Currently, Rijeka (Croatia) and Galway (Ireland) are the European Capitals of Culture. Slovenia`s town of Maribor was cultural capital in 2012. In 2025, it may enter the most prestigious cultural initiative of the EU for the second time.
Slovenian Ministry of Culture gave the project a start at the beginning of 2019. A total of 6 cities submitted their candidacy – Kranj, Lendava, Ljubljana, Nova Gorica, Piran and Ptuj.
Nova Gorica's candidacy, in particular, was presented during the Festival in Milan in the summer of 2019 together with that of their partner city – Gorizia.
The divided after the Second World War city of Gorizia, became Gorizia (Italy) and Nova Gorica (Slovenia). The presentation for the candidacy, which took place at the beginning of July 2019, was opened by Fabrizio Oretti, Cultural Councilor at the Municipality of Gorizia (Italy) and Neda Rusjan Bric from Nova Gorica. They stressed their common history and the fact that despite being parts of different countries they have proven that they are stronger together over the course of these two years of considering and preparing for the candidacy.
In December 2018 representatives of the two cities held a meeting at the Square of Europe, located between the two cities, where they exchanged greetings and symbolically submitted the bid for the European Capital of Culture Initiative.
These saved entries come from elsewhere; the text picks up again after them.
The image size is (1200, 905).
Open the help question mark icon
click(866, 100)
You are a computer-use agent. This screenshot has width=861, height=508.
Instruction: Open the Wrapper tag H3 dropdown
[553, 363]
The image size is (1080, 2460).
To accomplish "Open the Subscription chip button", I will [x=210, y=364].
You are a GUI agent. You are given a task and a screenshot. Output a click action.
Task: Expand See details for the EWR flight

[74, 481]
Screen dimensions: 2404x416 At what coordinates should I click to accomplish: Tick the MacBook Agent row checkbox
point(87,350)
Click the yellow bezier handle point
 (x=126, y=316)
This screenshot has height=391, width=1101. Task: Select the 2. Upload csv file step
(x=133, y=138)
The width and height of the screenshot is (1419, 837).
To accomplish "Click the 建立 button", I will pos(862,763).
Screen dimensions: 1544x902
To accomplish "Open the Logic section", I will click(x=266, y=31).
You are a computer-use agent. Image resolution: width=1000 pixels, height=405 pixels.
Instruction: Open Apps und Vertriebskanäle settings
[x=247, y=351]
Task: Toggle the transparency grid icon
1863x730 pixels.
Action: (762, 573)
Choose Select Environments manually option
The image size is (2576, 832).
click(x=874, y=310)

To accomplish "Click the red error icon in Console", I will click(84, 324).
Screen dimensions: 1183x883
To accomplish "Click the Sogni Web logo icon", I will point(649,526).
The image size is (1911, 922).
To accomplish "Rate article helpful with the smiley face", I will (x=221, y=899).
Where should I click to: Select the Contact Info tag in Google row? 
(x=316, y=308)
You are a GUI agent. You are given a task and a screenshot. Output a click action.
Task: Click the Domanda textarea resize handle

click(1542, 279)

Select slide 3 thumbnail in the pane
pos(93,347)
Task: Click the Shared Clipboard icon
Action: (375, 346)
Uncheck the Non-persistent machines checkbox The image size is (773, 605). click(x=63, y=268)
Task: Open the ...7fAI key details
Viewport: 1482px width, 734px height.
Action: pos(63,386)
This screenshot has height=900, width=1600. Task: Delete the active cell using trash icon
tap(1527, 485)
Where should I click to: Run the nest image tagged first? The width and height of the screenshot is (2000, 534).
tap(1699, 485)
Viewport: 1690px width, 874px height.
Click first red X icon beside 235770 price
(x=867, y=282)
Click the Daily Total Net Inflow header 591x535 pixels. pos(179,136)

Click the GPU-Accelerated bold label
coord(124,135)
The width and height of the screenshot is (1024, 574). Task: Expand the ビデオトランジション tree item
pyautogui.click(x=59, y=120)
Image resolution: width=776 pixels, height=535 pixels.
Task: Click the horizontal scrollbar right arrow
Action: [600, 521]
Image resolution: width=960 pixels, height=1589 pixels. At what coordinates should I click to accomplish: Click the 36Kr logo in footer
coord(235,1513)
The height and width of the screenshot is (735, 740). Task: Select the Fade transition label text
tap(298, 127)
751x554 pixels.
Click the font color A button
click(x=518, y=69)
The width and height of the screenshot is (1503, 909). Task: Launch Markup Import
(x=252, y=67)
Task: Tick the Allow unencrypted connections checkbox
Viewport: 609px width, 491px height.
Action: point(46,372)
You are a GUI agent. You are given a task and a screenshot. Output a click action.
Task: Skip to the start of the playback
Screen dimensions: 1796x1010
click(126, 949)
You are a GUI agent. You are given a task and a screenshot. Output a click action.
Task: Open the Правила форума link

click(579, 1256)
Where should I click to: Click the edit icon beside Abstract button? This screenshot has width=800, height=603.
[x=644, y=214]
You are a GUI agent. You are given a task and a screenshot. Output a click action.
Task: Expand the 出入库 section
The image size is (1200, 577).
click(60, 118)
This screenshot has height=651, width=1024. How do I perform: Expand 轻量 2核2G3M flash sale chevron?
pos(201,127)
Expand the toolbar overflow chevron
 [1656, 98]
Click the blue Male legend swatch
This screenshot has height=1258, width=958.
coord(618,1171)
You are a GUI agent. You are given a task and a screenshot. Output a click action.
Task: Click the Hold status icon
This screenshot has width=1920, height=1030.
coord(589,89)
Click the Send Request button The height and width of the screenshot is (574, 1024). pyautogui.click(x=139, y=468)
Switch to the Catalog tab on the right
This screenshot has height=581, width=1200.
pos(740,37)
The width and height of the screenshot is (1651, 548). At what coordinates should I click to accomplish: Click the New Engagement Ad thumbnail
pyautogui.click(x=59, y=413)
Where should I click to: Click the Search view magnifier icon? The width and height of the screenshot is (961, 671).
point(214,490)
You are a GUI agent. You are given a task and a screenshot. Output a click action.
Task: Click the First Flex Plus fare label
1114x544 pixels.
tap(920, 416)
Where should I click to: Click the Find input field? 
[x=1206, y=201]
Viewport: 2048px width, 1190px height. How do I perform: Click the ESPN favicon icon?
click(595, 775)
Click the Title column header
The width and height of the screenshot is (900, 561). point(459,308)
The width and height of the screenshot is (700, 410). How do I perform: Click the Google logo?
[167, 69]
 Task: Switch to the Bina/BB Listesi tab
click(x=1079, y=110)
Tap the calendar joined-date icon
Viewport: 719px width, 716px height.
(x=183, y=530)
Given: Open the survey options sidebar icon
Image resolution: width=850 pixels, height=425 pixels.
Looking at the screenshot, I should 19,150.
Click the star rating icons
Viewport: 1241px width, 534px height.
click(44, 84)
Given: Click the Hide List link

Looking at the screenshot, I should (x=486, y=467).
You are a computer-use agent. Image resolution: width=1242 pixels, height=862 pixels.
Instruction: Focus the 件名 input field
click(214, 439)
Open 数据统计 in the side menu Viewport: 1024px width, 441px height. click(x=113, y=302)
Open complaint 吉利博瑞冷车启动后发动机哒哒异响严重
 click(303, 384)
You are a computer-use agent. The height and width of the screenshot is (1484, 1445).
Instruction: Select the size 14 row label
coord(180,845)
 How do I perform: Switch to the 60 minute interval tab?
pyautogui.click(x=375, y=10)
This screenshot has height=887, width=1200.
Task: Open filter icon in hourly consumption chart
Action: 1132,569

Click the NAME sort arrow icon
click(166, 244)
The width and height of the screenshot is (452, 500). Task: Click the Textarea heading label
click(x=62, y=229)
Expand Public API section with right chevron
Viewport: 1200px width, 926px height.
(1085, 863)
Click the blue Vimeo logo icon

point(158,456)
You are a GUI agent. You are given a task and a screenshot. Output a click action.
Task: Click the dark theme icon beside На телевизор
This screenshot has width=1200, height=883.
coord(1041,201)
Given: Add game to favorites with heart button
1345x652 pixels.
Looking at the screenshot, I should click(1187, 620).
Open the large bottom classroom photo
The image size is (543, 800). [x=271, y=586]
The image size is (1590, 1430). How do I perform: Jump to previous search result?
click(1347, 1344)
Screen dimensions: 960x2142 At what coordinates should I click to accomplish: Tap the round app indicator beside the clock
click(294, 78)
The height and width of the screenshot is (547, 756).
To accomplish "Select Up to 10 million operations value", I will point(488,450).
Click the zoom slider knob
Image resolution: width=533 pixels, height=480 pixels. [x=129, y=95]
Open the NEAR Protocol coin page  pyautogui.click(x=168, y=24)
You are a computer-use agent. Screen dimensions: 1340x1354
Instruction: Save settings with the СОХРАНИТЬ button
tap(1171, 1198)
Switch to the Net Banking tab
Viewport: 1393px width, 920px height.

The application consists of the vision of both cities for 2025 cultural events and a programme.
The next steps include a formal presentation before a council of international experts in Ljubljana in February 2020. The expected shortlisted candidates should come out a month later. The programme to be presented in February is one that will enable the two cities to develop culturally and economically. It will also allow for a deepened cooperation and integration of this region.
In times of division and overbearing issues on the EU agenda, it is of great importance to deepen the cooperation in fields such as culture and cross-border initiatives that, more than anything else, bring people together and help them feel like a part of something bigger than one single nation or one single city.